The Syrian officials are aware of the fuel being smuggled from Syria to Lebanon, for smuggling is a profession through which many Syrians make a living at the border line. In June, the Lebanese Minster of State for Combating Corruption Nicolas Tueni stated that about a million liters are entering Lebanon from Syria every day, the equivalent to 50 jerrycans daily, without any restrictions at the border line, which “Hezbollah” controls.

“Hezbollah” has formed an organized mafia to smuggle diesel fuel from Syria to Lebanon through a network of relationships with filling stations in Homs governorate. When the allocated shares of diesel fuel arrive at the stations and are filled in the stations’ tanks, merchants-affiliated with “Hezbollah” buy the whole amount and smuggled to Lebanon.

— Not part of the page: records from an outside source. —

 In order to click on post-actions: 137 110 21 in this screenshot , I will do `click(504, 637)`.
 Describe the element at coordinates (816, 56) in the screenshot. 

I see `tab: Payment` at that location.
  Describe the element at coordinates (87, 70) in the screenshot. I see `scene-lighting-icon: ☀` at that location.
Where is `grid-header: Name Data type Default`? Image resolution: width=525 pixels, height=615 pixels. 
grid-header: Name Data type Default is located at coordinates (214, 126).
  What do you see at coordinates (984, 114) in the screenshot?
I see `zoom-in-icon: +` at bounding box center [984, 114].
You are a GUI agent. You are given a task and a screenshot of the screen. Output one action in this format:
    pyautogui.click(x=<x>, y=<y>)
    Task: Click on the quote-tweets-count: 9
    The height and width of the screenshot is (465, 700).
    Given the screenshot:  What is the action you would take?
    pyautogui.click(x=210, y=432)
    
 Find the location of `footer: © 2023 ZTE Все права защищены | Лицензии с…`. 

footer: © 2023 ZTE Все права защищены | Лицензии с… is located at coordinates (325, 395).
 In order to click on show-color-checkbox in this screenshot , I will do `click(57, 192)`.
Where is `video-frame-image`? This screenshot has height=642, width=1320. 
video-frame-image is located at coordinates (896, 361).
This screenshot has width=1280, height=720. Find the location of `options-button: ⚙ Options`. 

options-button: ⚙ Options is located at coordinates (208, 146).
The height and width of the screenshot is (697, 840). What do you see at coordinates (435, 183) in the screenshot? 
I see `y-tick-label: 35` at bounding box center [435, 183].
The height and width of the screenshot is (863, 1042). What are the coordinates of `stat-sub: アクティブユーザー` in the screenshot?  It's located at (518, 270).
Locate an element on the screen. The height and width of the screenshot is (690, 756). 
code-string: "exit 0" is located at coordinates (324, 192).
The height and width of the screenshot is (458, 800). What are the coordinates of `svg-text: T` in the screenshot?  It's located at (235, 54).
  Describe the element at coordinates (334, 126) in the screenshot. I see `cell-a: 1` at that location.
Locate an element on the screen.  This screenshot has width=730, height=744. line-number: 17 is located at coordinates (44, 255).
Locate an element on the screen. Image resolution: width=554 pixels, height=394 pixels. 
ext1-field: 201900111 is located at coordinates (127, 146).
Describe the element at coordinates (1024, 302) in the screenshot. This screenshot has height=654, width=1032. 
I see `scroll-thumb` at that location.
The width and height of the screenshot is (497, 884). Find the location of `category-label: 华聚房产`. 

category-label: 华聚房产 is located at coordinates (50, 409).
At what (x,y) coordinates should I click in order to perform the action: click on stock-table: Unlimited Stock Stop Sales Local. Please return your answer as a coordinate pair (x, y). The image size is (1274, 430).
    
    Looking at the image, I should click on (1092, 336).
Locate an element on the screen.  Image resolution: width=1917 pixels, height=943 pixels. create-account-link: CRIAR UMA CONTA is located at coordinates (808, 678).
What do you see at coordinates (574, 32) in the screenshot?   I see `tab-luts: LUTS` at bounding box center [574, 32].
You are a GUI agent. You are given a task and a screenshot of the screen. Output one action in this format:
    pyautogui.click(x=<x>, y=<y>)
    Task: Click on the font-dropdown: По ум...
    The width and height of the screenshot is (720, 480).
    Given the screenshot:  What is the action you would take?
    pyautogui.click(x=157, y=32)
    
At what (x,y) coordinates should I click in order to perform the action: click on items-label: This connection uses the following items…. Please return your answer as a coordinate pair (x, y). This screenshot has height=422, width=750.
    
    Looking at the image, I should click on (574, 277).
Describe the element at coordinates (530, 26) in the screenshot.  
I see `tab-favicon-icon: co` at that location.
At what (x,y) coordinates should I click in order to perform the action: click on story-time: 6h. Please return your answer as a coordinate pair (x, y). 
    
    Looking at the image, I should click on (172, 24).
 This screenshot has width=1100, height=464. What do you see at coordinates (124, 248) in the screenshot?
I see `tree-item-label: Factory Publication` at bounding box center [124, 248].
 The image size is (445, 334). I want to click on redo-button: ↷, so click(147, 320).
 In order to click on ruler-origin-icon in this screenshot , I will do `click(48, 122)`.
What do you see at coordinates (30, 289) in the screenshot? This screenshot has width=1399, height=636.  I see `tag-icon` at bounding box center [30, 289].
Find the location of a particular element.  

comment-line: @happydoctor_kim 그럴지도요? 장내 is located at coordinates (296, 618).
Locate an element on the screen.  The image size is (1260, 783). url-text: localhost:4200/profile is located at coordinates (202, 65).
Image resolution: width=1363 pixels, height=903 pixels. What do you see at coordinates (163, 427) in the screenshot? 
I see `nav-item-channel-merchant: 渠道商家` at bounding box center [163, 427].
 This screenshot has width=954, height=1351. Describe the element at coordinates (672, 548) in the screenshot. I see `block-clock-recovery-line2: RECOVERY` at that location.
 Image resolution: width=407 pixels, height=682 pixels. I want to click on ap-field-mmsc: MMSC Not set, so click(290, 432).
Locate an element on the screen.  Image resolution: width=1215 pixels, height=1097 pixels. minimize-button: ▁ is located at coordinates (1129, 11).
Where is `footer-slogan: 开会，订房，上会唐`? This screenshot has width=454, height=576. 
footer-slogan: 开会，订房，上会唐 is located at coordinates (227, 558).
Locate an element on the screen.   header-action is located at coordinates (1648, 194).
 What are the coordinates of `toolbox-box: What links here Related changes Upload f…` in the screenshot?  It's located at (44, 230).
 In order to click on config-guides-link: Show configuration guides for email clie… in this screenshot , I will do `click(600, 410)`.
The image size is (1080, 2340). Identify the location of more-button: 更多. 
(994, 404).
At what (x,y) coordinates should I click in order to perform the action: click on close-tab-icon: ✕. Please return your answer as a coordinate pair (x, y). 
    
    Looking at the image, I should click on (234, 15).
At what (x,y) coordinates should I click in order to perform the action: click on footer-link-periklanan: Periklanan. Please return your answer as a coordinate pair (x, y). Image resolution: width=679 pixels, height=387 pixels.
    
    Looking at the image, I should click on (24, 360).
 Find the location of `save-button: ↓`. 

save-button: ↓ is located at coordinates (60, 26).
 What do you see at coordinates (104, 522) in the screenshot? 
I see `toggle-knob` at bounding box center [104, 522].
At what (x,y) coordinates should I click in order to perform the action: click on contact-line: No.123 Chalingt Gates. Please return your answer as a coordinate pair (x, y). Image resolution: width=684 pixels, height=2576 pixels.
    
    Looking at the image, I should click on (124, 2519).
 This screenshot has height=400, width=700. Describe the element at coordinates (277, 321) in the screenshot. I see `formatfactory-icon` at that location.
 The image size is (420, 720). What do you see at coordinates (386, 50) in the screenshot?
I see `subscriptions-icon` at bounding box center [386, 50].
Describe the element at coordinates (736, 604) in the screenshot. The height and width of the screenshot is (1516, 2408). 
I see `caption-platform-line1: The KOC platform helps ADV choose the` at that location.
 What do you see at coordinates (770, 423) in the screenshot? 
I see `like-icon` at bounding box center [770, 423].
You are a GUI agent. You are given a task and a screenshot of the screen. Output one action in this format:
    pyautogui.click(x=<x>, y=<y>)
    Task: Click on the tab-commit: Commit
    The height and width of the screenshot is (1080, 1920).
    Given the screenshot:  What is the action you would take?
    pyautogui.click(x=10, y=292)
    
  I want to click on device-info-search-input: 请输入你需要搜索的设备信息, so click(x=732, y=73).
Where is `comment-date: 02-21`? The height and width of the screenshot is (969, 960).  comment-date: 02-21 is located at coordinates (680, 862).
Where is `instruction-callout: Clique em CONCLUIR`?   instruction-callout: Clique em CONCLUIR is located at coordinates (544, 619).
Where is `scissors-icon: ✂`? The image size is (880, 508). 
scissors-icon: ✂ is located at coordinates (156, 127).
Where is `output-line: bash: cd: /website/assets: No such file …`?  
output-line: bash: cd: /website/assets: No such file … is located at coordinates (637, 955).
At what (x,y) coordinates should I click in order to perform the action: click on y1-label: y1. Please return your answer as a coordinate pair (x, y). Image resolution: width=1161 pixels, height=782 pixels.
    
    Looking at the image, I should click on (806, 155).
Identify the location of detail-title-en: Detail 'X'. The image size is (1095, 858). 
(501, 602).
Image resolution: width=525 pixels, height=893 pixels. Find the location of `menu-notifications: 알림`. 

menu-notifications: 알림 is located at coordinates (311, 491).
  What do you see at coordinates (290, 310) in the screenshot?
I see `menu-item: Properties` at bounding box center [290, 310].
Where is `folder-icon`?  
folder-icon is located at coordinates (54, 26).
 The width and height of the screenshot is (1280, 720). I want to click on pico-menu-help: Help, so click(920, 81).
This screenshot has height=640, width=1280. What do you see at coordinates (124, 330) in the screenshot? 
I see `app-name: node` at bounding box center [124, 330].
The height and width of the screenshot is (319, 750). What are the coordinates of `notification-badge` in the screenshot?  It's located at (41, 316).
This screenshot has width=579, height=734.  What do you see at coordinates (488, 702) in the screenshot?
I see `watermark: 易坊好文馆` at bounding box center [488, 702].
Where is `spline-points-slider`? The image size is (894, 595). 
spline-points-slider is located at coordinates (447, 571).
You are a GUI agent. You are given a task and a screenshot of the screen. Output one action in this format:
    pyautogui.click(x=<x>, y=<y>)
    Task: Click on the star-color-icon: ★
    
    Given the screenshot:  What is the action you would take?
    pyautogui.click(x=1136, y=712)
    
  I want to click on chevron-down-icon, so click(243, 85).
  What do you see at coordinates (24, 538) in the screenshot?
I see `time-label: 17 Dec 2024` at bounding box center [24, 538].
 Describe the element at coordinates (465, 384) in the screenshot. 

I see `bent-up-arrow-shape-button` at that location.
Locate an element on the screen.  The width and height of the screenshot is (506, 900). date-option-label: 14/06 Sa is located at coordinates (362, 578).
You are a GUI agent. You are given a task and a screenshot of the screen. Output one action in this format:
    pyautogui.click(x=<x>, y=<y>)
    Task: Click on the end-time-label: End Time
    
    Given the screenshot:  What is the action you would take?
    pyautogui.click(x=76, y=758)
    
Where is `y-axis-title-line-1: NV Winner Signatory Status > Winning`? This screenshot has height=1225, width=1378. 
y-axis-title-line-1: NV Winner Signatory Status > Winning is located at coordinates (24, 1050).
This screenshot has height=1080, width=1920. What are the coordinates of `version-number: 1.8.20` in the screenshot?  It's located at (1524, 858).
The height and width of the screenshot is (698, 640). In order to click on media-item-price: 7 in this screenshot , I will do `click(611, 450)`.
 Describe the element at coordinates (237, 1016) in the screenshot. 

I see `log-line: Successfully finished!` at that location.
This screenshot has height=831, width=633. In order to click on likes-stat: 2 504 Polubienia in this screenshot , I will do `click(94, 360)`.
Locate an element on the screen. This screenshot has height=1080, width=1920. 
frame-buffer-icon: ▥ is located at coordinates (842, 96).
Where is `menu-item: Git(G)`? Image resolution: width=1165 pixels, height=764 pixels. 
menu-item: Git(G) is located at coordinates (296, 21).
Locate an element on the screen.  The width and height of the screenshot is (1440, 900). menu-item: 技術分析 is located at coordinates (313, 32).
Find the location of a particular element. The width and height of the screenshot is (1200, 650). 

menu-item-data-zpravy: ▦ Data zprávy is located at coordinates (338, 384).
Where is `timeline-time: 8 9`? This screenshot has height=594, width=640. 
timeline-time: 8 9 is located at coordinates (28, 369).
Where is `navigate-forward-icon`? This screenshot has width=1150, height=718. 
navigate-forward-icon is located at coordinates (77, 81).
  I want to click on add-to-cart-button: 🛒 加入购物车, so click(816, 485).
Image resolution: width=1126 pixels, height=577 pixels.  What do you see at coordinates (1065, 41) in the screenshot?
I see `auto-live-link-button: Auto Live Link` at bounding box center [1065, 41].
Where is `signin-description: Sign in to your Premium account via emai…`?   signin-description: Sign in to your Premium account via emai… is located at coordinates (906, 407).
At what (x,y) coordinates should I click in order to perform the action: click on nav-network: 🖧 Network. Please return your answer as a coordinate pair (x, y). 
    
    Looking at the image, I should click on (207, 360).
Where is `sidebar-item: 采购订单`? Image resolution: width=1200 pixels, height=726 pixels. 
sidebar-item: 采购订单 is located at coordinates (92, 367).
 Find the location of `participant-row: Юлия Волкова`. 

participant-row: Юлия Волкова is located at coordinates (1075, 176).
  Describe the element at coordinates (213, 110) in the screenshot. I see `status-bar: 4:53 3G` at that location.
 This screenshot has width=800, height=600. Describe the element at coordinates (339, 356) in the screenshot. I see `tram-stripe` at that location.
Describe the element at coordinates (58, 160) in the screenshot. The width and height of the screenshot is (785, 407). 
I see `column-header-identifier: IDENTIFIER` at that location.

Despite the fact that the Minister Tueni did not name a specific entity, he estimated that Lebanon’s Treasury is losing 10 thousand Lebanese pounds (7 dollars) per jerrycan, which all go to the pockets of the smugglers.

 

Why Do Station Owners Resort to Selling the Fuel?

“Abu Mohammad” is a relative of a station owner in the city of Homs; he told Enab Baladi that “after the tank arrives and the station’s allocated shares are emptied, the station owner sells a little amount [to customers] and keeps the rest to himself. He bribes the police patrols and supply officials to overlook what he is doing. At night, merchants’ tanks come to buy the whole amount for 300 Syrian pounds per liter, while the government has priced it with 250 Syrian pounds.”

Even though that diesel fuel’s lack is posing an actual crisis, the substance is abundant in the black market, for a large number of car owners fill their vehicles’ tanks and empty them more than once. Then, they sell the fuel to the shops which spread throughout the area.

These people buy the fuel from the station’s owners, who failed to contract with the smuggling traders, who are active at the border line.

The station owner, who refused that his name be revealed, explained his situation, saying that “the allocated shares cannot be attained from the Syrian Company for the Storage and Distribution of Petroleum Products (SADCOP) unless you pay a huge amount of money, which sometimes reach half a million Syrian pounds. The DIS and police impose royalties on the station owner on the pretext that they are arranging the car lines; sometimes they fill their own vehicles’ tanks for free […] These payments cannot be recovered without selling a certain amount of the shares in the black market, without which the station owners will definitely lose.”